After a summer full of playing in the yard, swimming in the lake, nature hikes and petting all day, the start of school is a big change. Instead of playing all day, our pets now sit home alone most of the day and sleep. Try to factor in activity as you go about your new routine. Walk the dogs to the bus stop with the kids. Plan an after-school walk involving the family where you can discuss the school day. When sports start, walk your dog before or after the game, or take them and walk at halftime.
I have said it before, I’ll say it again — use your dog time for some headspace. When dinner is done, homework is done (or being done), backpacks are packed and showers are being taken, take the dog and run. I do recommend returning after your run though. This is a great time to decompress from a day and evening full of activity. Spend some time outside with the dog, which gives them needed exercise, and you needed space. If you have a jealous spouse, switch off nights of domestic duties versus dog exercising. It is a wonderful time to enjoy the cool night air with relative silence while connecting with your dog and meeting their needs.
Whether you pack a treat or your child gets them at school, often snacks get forgotten in backpacks. Backpacks then get strewn in a trail from the front door to wherever. Sometimes they get put on their proper hooks, but often after the first day or week, this routine deteriorates and they are within easy reach of dogs. Dogs are great at smelling and even better at finding snacks. Make sure to reiterate that many snacks can be very dangerous to dogs, so all packs (lunch remnants, etc) should be far out of reach. A harmless box of raisins that got forgotten at lunch can become fatal kidney failure to a dog, so make sure that backpack/lunch-box placement is a paramount lesson. Gum, grapes, raisins or little candy bars are big-time no-no’s that are small enough to get forgotten.

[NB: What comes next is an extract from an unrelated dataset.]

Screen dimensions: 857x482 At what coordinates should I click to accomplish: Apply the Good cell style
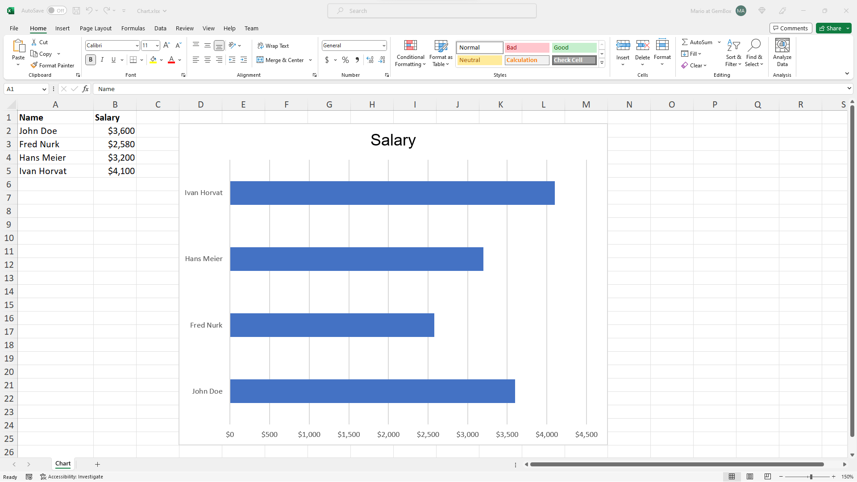(574, 47)
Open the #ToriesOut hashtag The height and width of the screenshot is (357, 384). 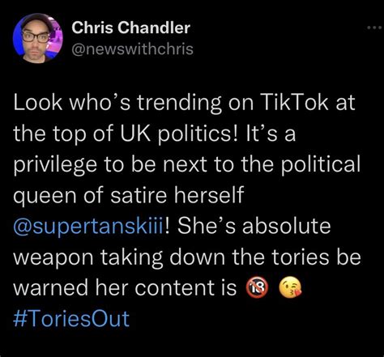tap(71, 319)
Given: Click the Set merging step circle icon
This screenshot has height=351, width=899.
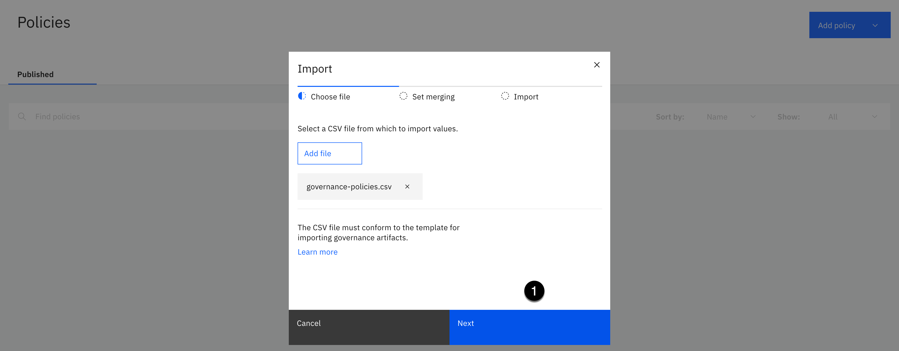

This is probably the biggest adjustment that pets need to make as school starts up. Mornings are rushed, then the house is empty while people go to work and school. After school, there are meetings, friend dates, sports practice and club meetings. Often it seems like families rush out of the house in the morning and aren’t really settled back home for another 12 hours. Many times, our pets can get lost in the shuffle as a (much loved) after-thought.
There isn’t much that you can do about having to go to work and taxi kids around town. Kids also must go to school (at least in order to be in compliance with laws.) However, you can counter this by making sure that your pet gets face time when you ARE home. Find time to exercise/pet them before leaving in the morning, leave them with a fun and safe toy, then have a before-bed routine that involves the pets. This can be cats chasing toys, dogs going for walks, brushing, or teaching and practicing new tricks. The more you can engage your pet when you are home, the more their daytime boredom can be offset. Engaging toys that help exercise their mind are a great thing to leave them with. Make sure you have watched them with the toy first and assessed its safety though!
While “weekend warrioring” (intense physical activity) isn’t recommended, weekends can be a great time to enjoy nature walks and swimming time that involves dogs. Integrate what the kids are working on at school (if they will tell you) or sport sessions. Use any weekend downtime to spend time with any cats who are social.
If you have days that you know will be exceptionally long, look into doggie day-care or dog walkers for mid-day visits. Cats are more self-sufficient during the day, but don’t forget to shower them with a little extra love after long days alone.
Going back to school is often a breath of fresh air for parents, because life can return to a scheduled routine. However, this routine often means more time away and fewer activities with pets. Try to offset this as much as you can, especially in the early days.